Friday, April 19, 2024
Mayor Henrietta Davis announced this week that Cambridge was to be part of a technology inclusion pilot program. (Photo: Rachel Offerdahl)

Mayor Henrietta Davis announced this week that Cambridge was to be part of a technology inclusion pilot program. (Photo: Rachel Offerdahl)

Mayor Henrietta Davis went to the White House.

Actually, on Thursday she was to go to the Executive Office Building in Washington, D.C., with a team – along with what were expected to be similar teams from Philadelphia, Chicago and Portland, Ore. – to a meeting with Office of Science and Technology Policy officials “looking at ways of closing what we used to call the digital divide and promoting technology inclusion.”

She expected Cambridge to help come up with solutions for ensuring people of all income levels were adept in the technology needed to keep up in the 21st century.  The Cambridge Housing Authority was to be included in the trip.

More details on the trip would be made available soon, said Vivian Graubard, a confidential assistant in the office’s technology division reached by phone Friday.

Cambridge’s role in the pilot project, expected to launch within the next couple of months, came about because Davis was in the “right place at the right time,” namely at a National League of Cities meeting weeks ago with the OSTP’s chief technology officer, Todd Park. “I flung my business card at him,” Davis said at a Tuesday meeting of the School Committee. “And I said, ‘How about us?’”

In preparation for Thursday’s meeting, Davis said she spoke with everyone from Mitchell D. Chester, the state’s commissioner of elementary and secondary education; officials from EdX, the  nonprofit online-education venture founded by Harvard University and the Massachusetts Institute of Technology; and businesses such as Microsoft (and others she was “not prepared to name”).

“It’s made me talk to people at the state – I didn’t do that before when I was working on the digital divide – and made me talk to more people in the business community. Now that I have the word this is a very legitimate issue from the White House, I can say to anyone, ‘We need your help. Let’s all band together and make this happen for our kids.’ It’s elevated the legitimacy of the problem to a higher level,” she said.

There will have to be fundraising, she said, but members of the committee pointed out that it’s no longer that expensive to provide technology to students. Davis mentioned that some communities have given laptops and tablets to every sixth-grader.

The timing of the pilot program is good. Superintendent Jeffrey Young said it was becoming time to craft the district’s next five-year technology plan.

But Davis saw bigger stakes.

“We’re incredibly well-poised to be helpful, not just for our own students but across the commonwealth and beyond,” Davis said. “It’s a workplace issue, it’s a pipeline for employees. It’s about fairness, but certainly companies are very concerned. They’re asking where are they going to get workers? It’s already a problem.”

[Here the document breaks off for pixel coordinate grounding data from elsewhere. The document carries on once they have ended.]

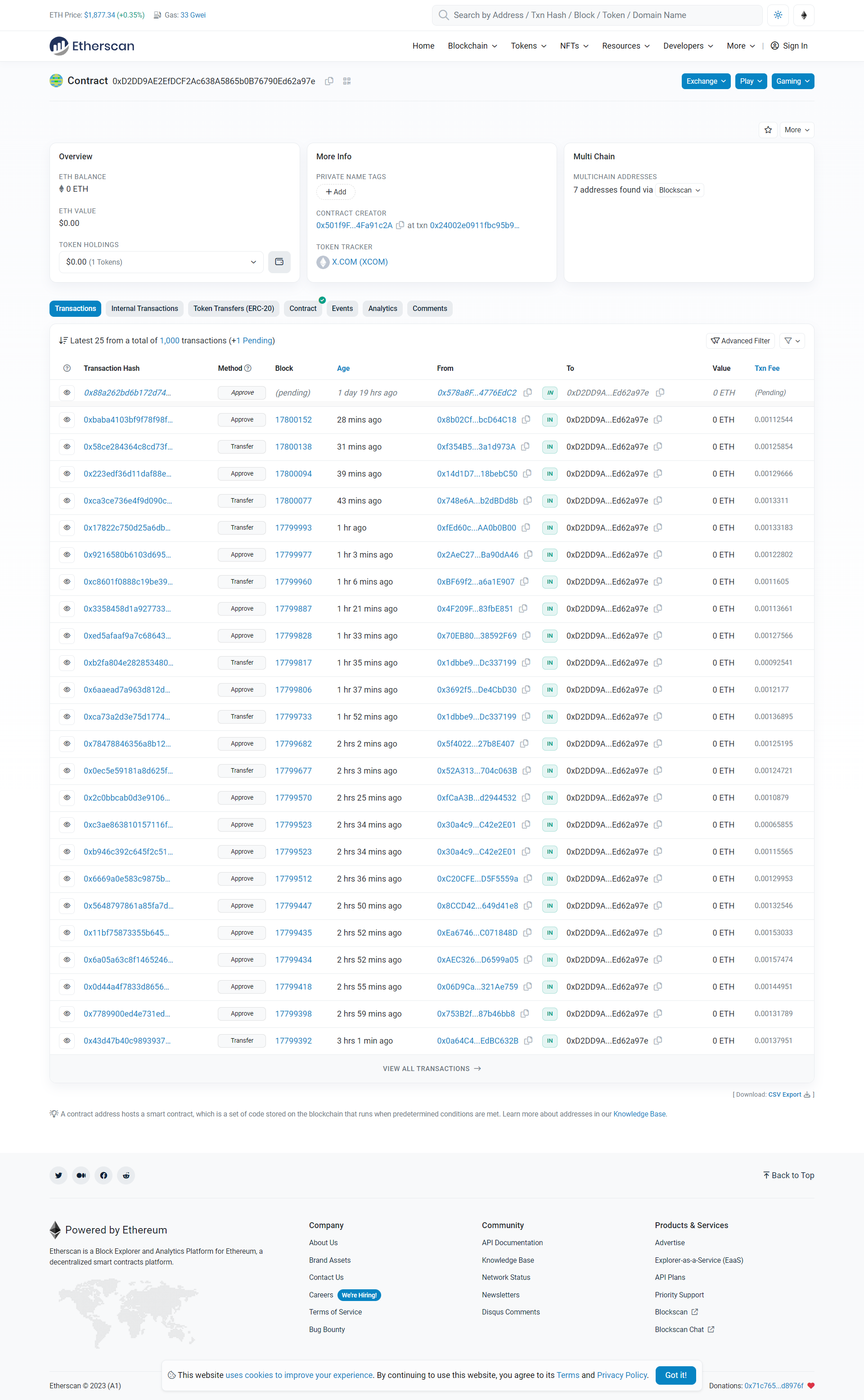Viewport: 864px width, 1400px height.
Task: Expand the Exchange dropdown button
Action: (706, 81)
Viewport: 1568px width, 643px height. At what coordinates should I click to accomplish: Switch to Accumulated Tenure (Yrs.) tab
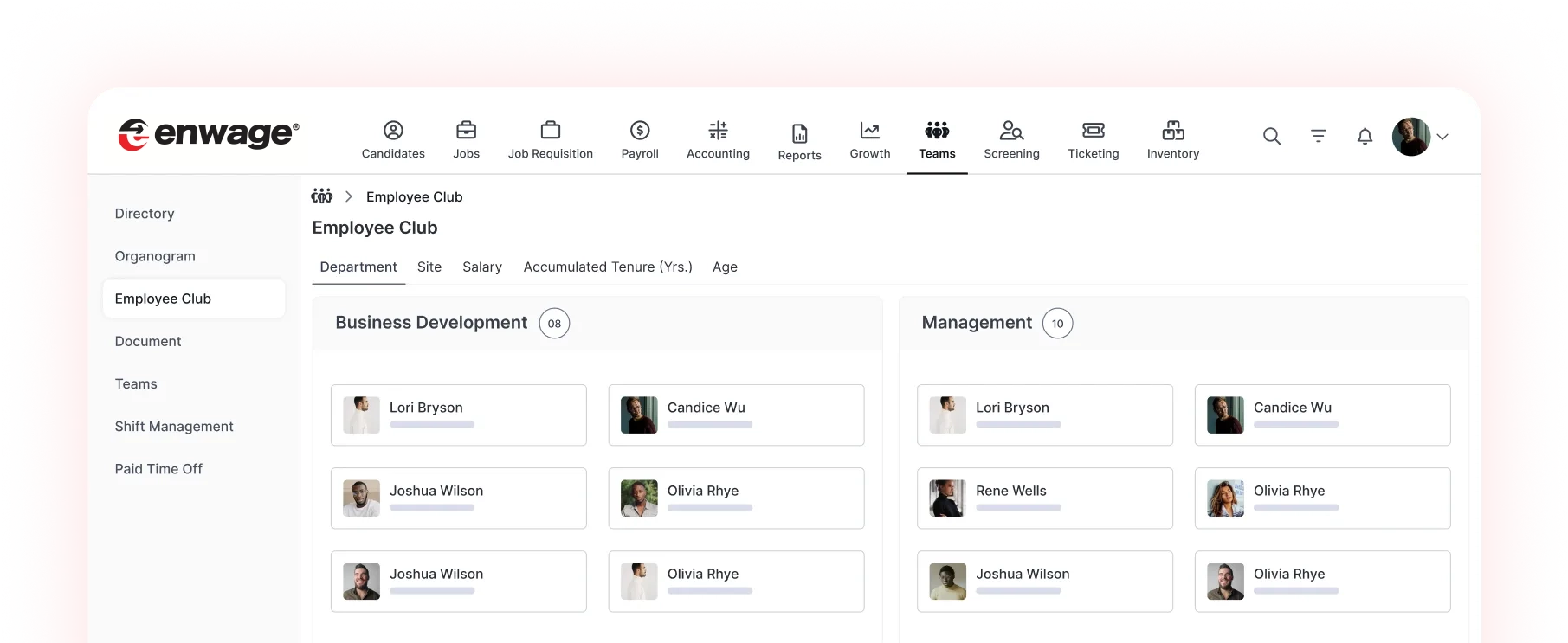point(608,267)
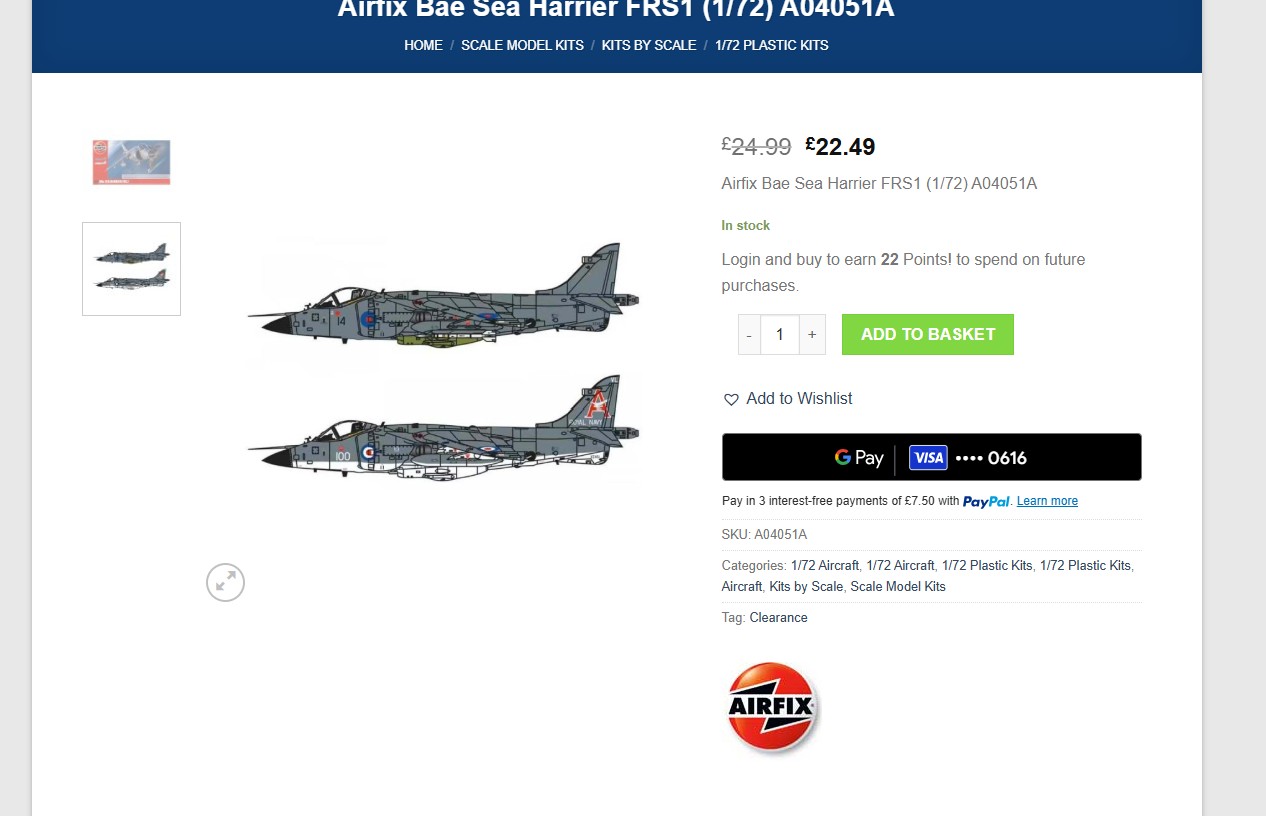Decrease quantity with the minus button

pyautogui.click(x=749, y=335)
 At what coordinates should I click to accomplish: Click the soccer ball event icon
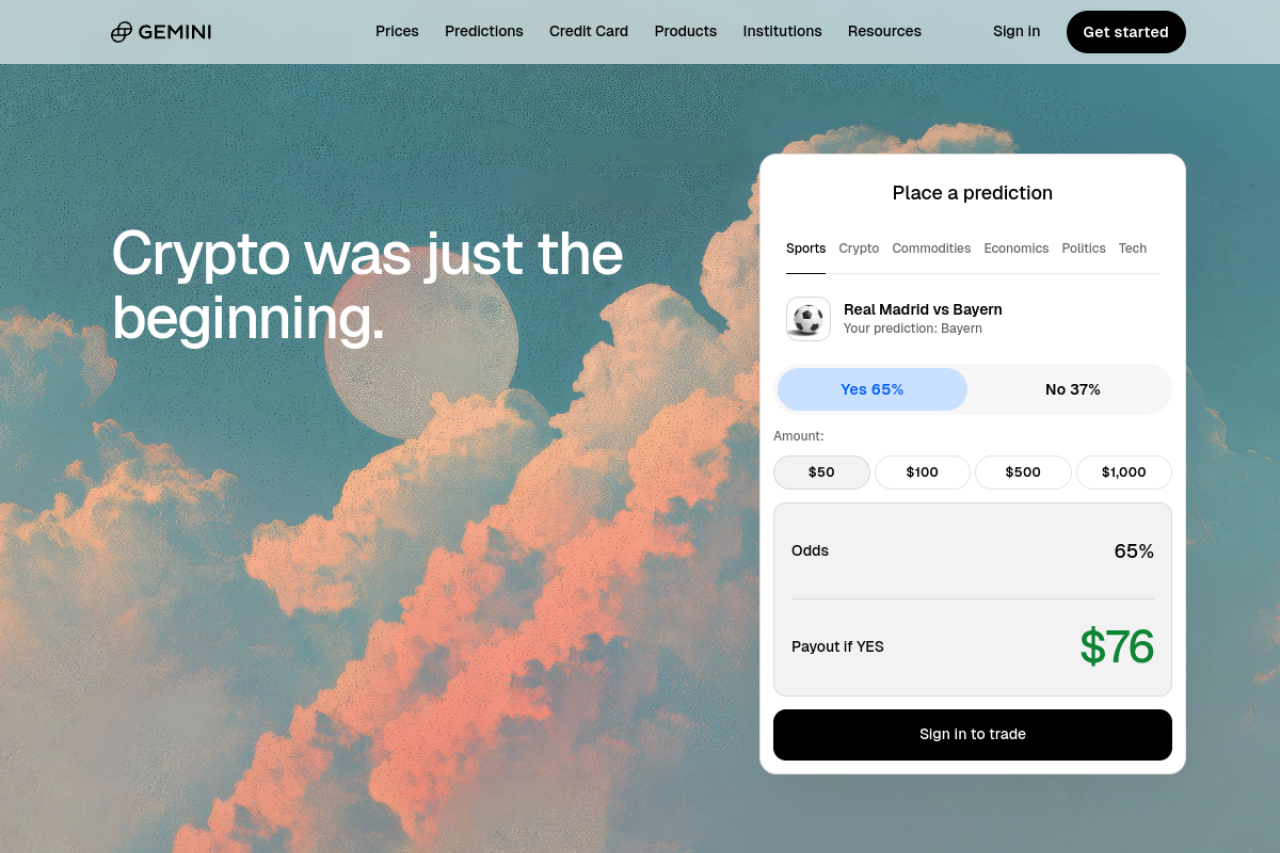[x=808, y=319]
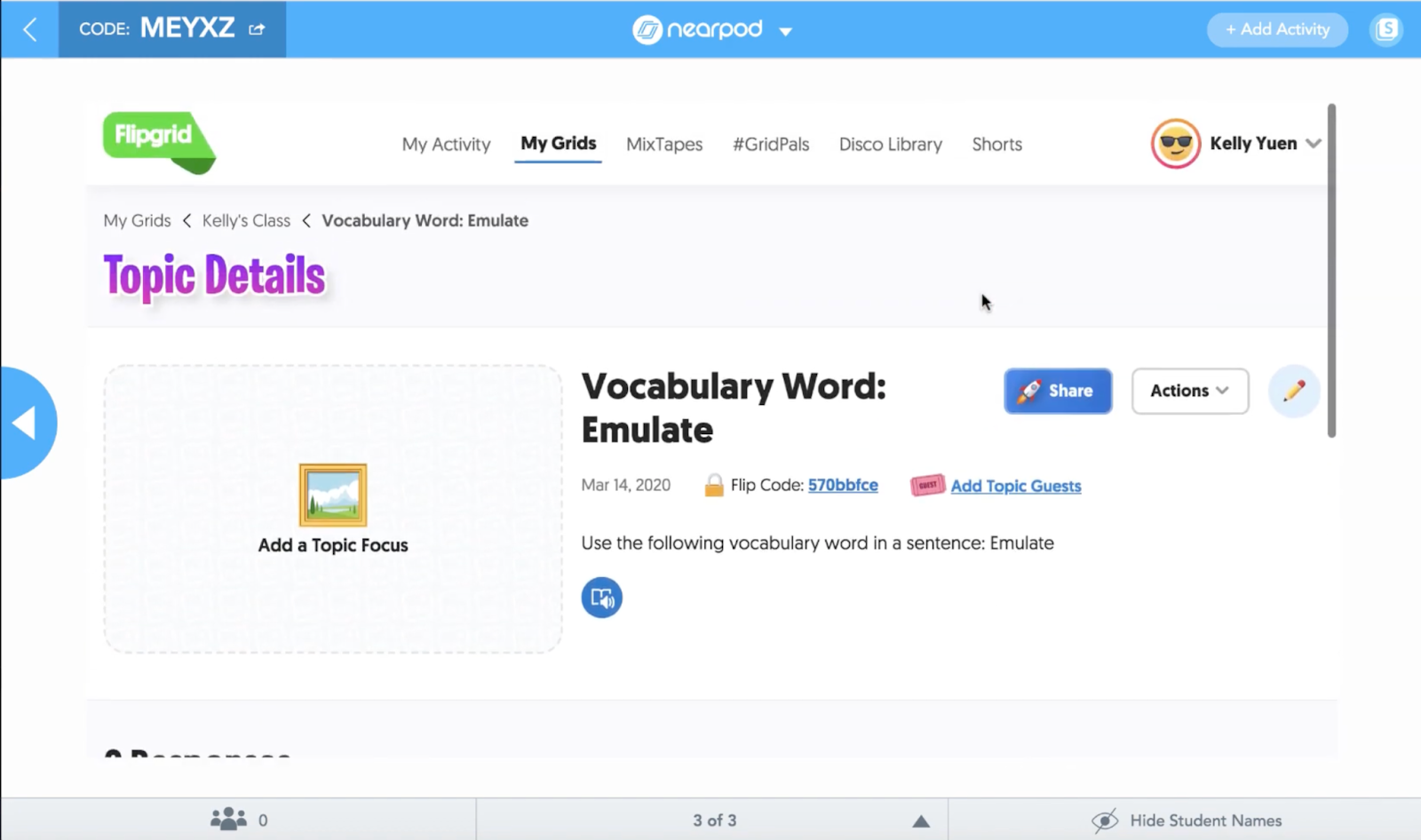Open the immersive reader icon

(x=601, y=598)
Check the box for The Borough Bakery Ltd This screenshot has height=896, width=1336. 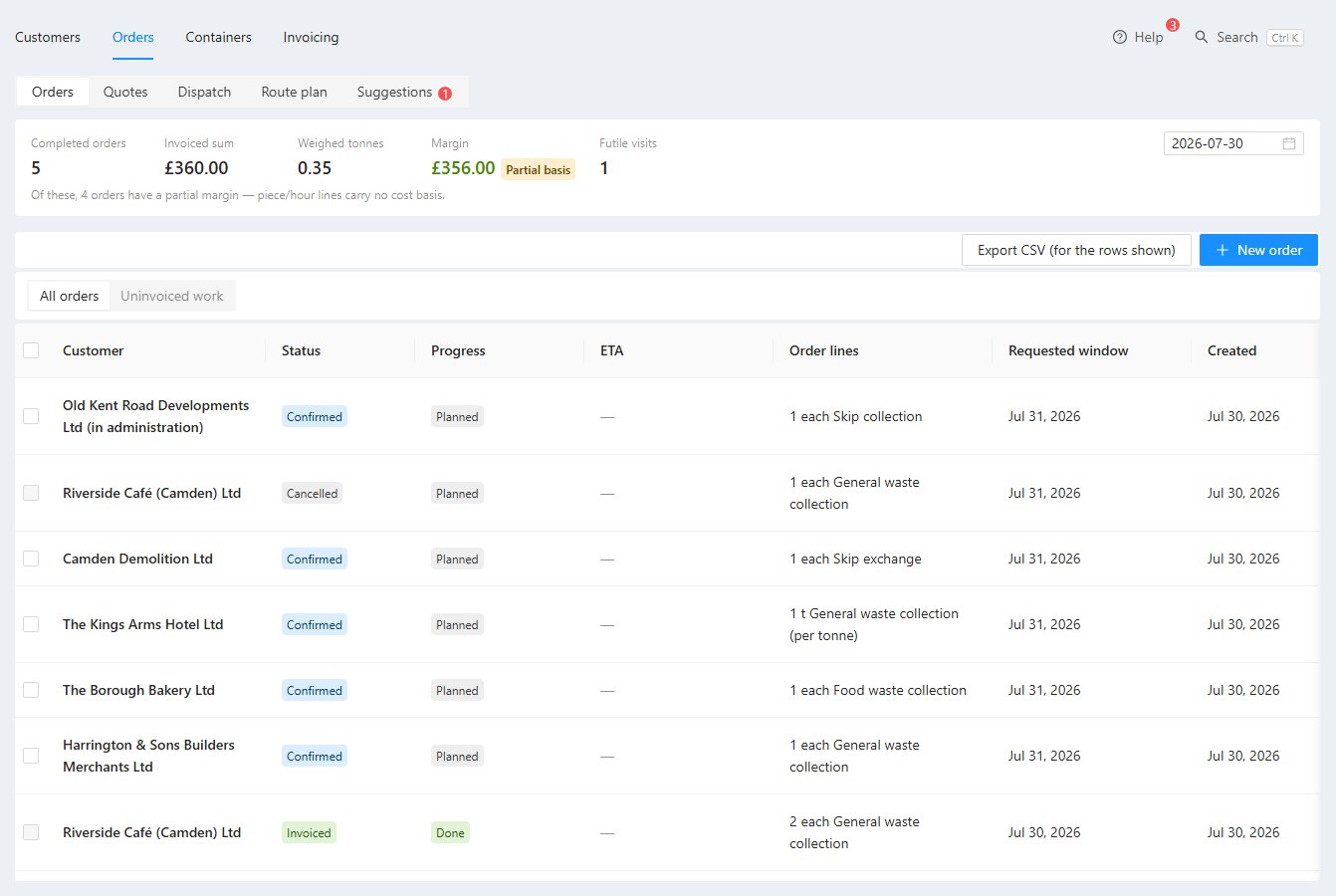coord(31,690)
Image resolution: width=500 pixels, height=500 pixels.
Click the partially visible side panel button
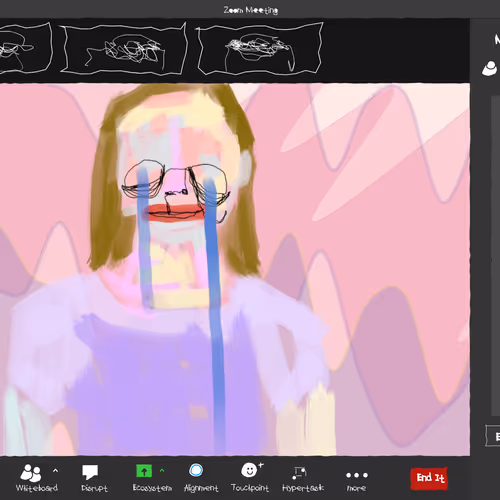point(493,436)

“We were already struggling with this issue, and when the White House says it’s important and you’re part of a pilot for the country, then we try even harder, and that means reaching out more to business partners. It gives you the idea of just how serious this is, and we can be part of something special. I’m looking forward to reaching out to business partners and the universities and seeing how we can bend our minds to offering a solution,” she said.